#### [ENTRIES SHOWN]
:::

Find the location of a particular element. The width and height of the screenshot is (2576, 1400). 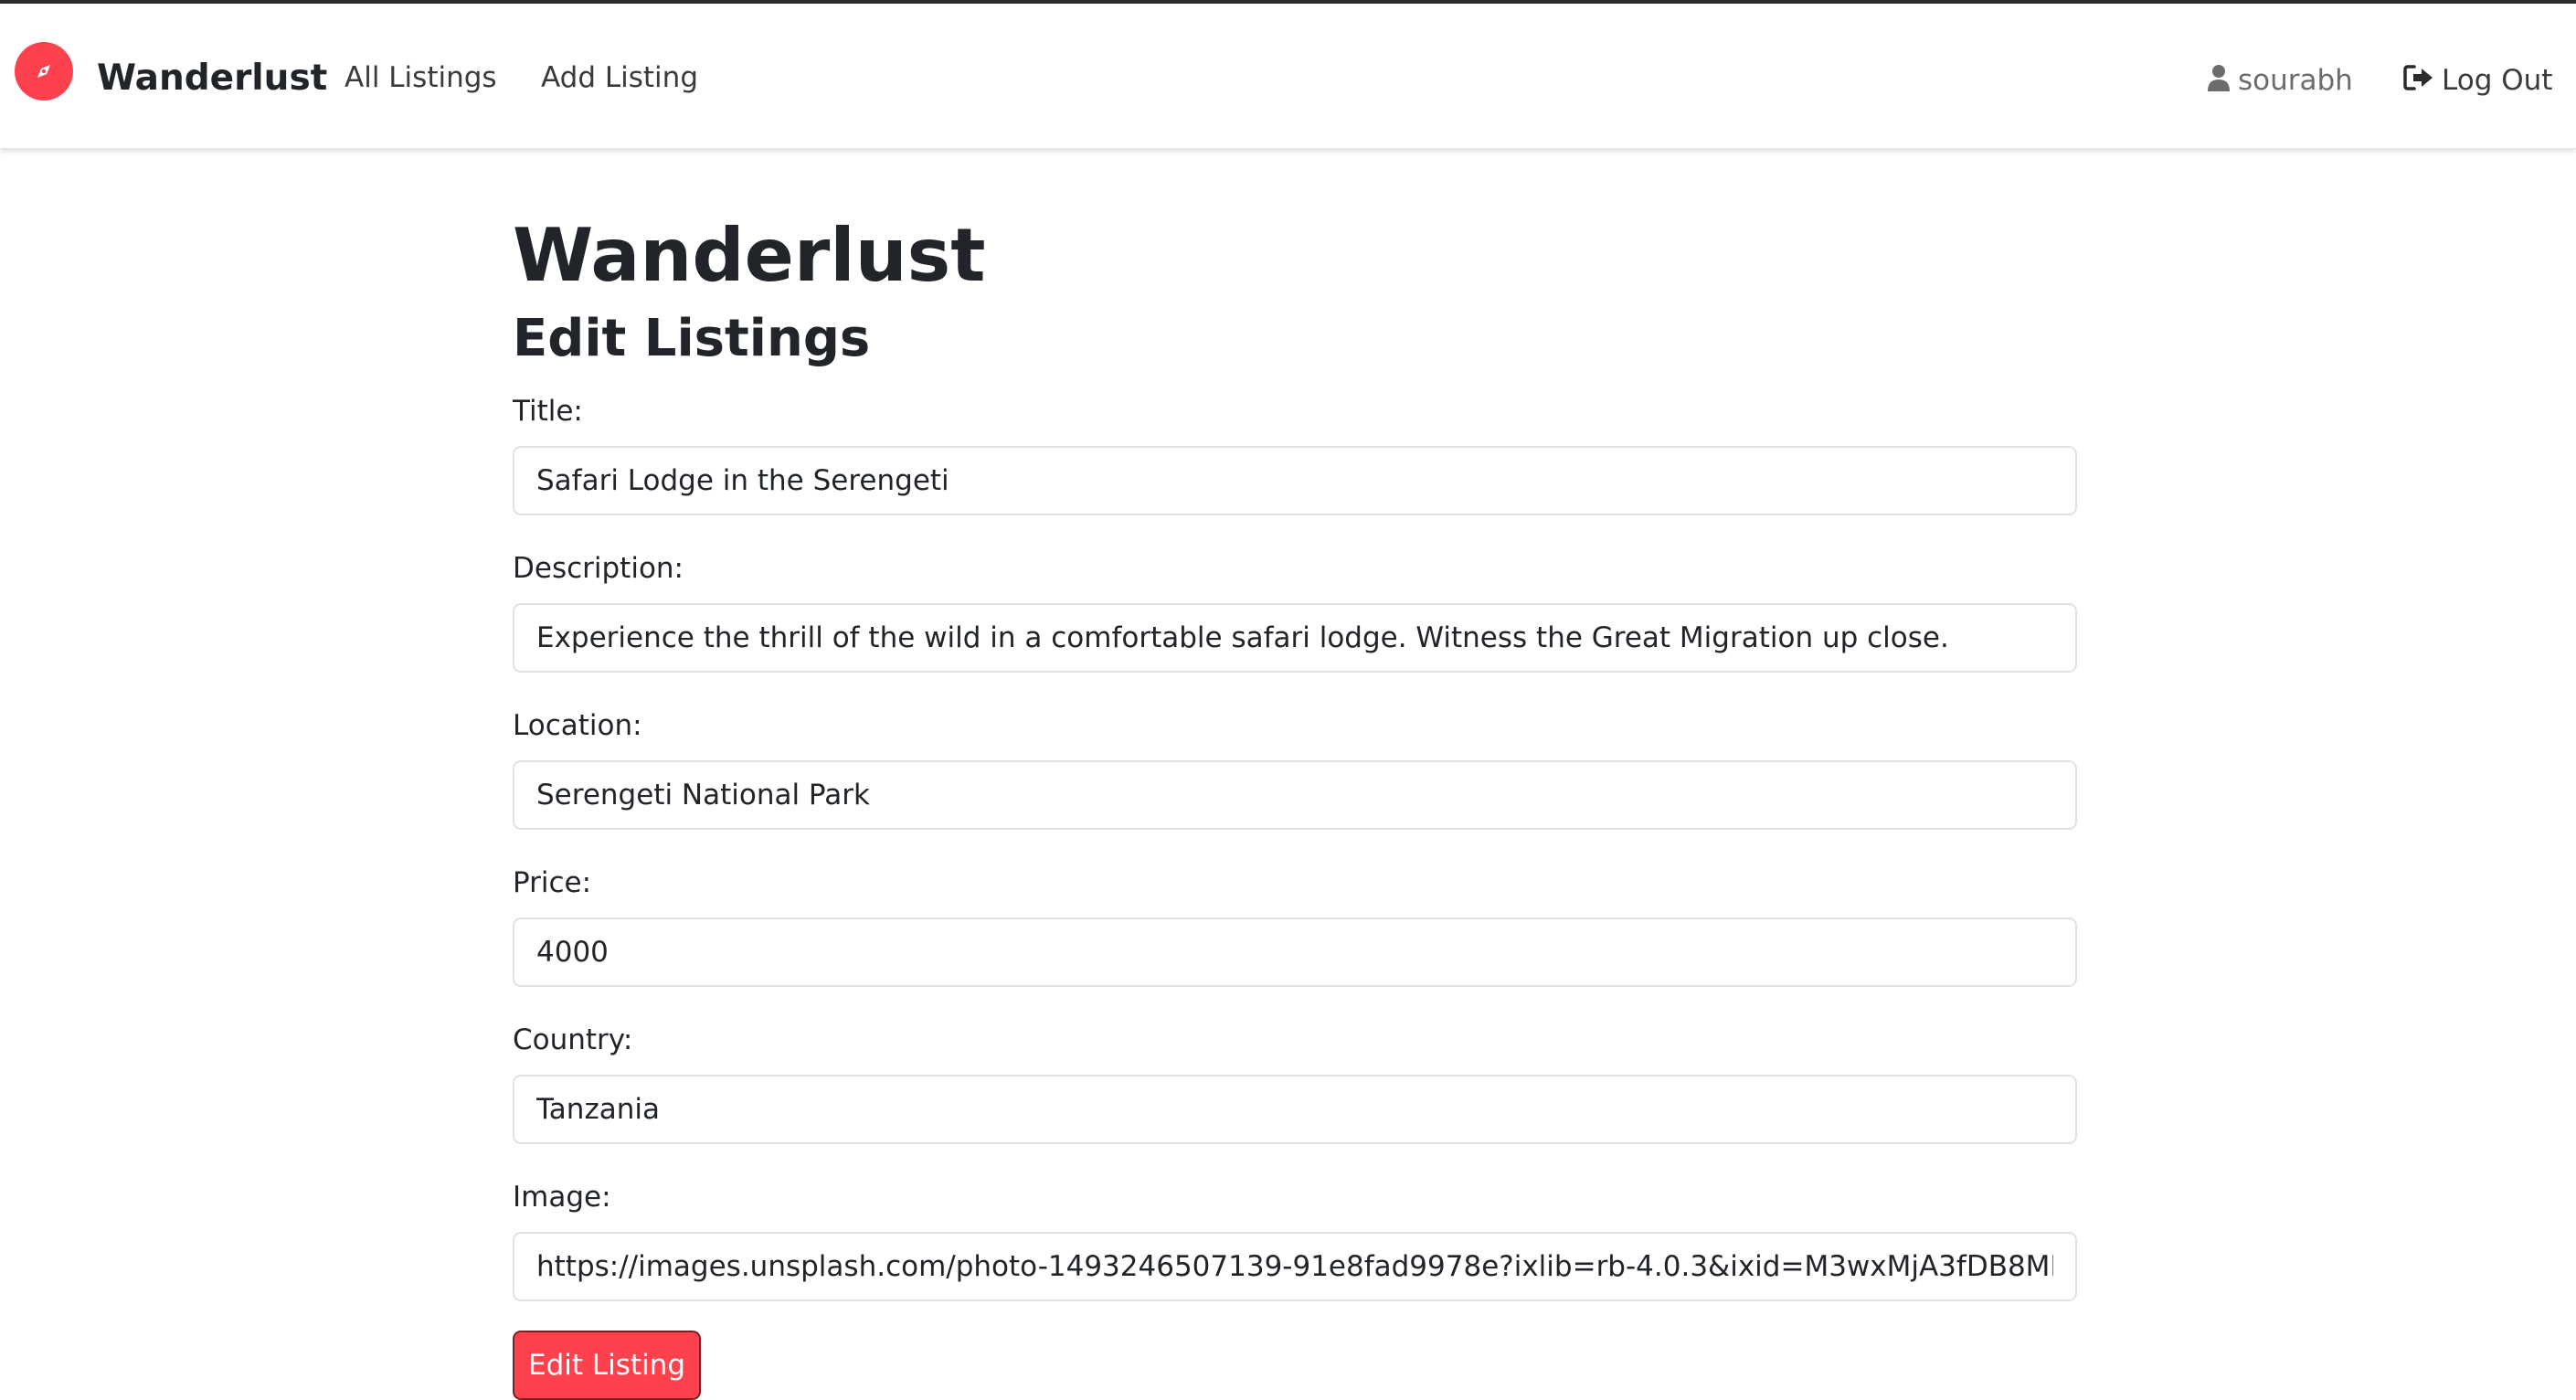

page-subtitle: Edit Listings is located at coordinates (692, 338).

:::

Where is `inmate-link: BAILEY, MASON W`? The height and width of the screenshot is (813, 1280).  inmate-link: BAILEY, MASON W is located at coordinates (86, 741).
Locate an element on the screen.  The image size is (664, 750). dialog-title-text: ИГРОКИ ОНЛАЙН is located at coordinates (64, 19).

:::

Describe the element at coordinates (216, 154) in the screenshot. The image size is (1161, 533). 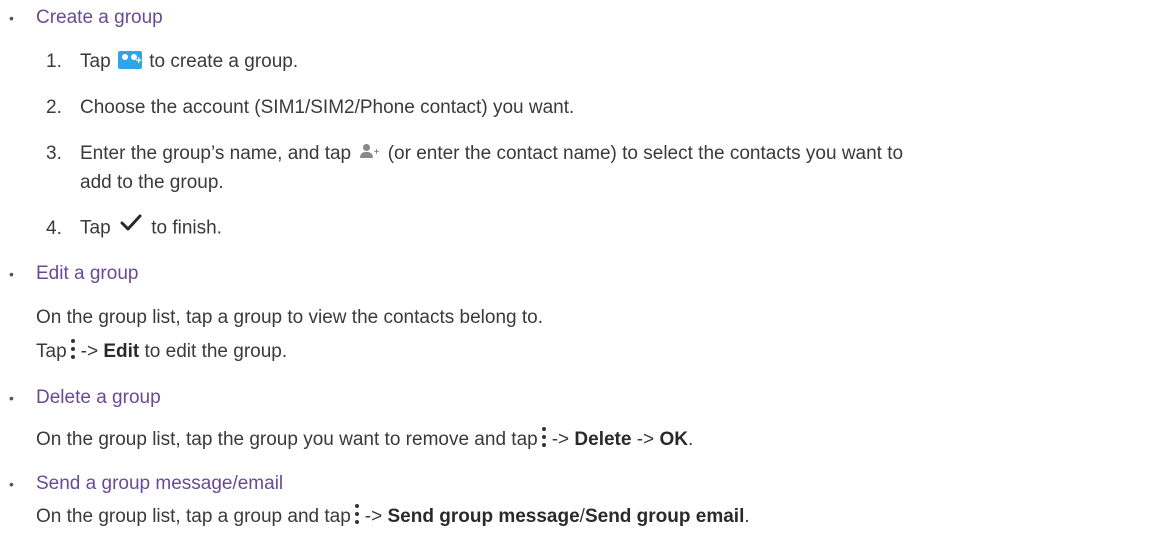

:::

#### [AIM OF THE TASK]
Pick out every line in the material above that contains the word "located", and copy each of those lines in full.

#### [EXERCISE ANSWER]
page-subtitle: Edit Listings is located at coordinates (692, 338).
Where is `inmate-link: BAILEY, MASON W`? The height and width of the screenshot is (813, 1280).  inmate-link: BAILEY, MASON W is located at coordinates (86, 741).
Locate an element on the screen.  The image size is (664, 750). dialog-title-text: ИГРОКИ ОНЛАЙН is located at coordinates (64, 19).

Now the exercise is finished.